* TASK DIRECTIONS: Your answer should be only the lines below from the one with "潮喷淫娃小水水给黑丝女友做推油撕开丝袜就开干淫荡小母狗撅高高屁股主动求插入 (42, 2241)" to the one with "SONE-607以笑容和爱娇着称的美少女，将精液喷在她脸上的背德大量乃坂ひよりS1NO.1STYLE (126, 2071)", repeated exactly, ends included.
+ + +
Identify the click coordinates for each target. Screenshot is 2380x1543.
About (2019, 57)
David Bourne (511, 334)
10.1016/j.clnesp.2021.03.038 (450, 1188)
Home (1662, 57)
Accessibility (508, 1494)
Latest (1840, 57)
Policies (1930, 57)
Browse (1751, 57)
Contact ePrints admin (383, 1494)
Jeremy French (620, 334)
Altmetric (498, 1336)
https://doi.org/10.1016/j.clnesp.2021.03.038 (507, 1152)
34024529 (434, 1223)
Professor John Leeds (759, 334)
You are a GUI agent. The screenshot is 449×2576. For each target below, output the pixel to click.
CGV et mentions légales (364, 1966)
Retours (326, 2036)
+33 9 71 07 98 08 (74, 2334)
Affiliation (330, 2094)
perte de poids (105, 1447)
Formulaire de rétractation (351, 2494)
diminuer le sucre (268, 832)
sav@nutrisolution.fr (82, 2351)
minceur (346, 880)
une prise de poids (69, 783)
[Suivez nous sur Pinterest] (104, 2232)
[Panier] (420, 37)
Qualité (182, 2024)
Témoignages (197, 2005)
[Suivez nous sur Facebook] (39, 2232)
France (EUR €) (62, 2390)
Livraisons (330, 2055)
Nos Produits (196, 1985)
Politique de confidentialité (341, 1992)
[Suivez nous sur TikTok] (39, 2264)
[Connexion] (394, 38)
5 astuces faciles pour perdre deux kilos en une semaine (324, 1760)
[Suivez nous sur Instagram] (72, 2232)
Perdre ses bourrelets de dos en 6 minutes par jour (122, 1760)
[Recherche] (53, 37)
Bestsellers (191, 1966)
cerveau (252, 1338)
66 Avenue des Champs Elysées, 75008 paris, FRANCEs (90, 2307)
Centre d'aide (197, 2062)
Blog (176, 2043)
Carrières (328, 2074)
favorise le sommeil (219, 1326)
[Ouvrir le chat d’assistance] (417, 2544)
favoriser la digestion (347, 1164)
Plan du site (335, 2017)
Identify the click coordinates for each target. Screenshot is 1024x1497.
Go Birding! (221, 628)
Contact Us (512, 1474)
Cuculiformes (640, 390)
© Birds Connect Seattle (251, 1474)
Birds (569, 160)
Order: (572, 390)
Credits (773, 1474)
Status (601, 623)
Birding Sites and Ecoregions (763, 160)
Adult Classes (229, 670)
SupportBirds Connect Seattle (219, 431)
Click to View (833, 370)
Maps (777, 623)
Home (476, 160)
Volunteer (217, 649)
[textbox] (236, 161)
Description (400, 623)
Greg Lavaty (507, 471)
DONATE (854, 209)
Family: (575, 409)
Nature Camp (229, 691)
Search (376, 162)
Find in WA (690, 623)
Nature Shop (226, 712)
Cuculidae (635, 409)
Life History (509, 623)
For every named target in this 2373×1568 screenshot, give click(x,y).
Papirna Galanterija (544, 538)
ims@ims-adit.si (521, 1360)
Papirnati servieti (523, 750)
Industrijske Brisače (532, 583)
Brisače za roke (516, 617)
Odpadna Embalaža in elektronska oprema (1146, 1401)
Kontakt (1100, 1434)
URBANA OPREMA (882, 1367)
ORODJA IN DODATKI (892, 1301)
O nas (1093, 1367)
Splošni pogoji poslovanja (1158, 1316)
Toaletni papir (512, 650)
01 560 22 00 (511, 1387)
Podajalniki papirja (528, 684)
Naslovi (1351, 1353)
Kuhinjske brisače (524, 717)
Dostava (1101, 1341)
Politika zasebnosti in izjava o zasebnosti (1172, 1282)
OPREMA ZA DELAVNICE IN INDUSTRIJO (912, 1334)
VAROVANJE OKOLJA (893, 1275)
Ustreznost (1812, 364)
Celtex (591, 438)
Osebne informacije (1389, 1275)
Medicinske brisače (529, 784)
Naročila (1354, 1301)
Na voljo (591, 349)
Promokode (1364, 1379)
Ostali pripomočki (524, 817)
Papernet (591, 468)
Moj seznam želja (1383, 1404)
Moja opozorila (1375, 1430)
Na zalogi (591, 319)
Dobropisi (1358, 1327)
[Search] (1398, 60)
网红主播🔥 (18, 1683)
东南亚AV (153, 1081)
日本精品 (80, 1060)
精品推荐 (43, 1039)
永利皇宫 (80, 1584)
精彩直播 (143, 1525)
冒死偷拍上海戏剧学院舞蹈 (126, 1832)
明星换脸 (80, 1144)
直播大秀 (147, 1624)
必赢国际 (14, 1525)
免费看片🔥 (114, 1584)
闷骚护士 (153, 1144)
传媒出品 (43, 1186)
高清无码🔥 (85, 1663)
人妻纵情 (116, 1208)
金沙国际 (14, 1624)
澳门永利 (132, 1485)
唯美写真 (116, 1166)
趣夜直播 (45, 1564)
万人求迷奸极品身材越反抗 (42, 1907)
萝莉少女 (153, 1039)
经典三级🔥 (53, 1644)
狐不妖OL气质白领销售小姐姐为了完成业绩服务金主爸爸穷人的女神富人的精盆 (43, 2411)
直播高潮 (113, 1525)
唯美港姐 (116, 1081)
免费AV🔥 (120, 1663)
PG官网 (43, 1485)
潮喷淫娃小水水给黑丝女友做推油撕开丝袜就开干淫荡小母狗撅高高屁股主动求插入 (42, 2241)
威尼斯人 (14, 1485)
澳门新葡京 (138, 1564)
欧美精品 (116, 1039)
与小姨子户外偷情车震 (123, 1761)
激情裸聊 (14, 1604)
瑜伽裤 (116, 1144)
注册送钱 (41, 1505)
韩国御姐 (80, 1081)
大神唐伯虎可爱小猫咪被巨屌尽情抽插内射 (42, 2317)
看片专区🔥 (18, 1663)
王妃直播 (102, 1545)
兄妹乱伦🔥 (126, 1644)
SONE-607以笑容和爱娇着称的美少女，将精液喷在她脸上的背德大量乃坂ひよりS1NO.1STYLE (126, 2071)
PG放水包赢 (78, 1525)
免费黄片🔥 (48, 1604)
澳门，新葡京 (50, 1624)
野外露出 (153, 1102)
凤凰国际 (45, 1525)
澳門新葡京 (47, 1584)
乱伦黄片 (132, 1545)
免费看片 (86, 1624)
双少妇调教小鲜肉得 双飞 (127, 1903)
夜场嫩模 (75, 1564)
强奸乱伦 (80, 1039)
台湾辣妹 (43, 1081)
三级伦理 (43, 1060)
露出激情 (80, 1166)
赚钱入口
+ + +
* EXERCISE OUTPUT:
潮喷淫娃小水水给黑丝女友做推油撕开丝袜就开干淫荡小母狗撅高高屁股主动求插入 (42, 2241)
威尼斯人 (14, 1485)
澳门新葡京 (138, 1564)
欧美精品 (116, 1039)
与小姨子户外偷情车震 (123, 1761)
激情裸聊 (14, 1604)
瑜伽裤 (116, 1144)
注册送钱 (41, 1505)
韩国御姐 (80, 1081)
大神唐伯虎可爱小猫咪被巨屌尽情抽插内射 (42, 2317)
看片专区🔥 (18, 1663)
王妃直播 (102, 1545)
兄妹乱伦🔥 (126, 1644)
SONE-607以笑容和爱娇着称的美少女，将精液喷在她脸上的背德大量乃坂ひよりS1NO.1STYLE (126, 2071)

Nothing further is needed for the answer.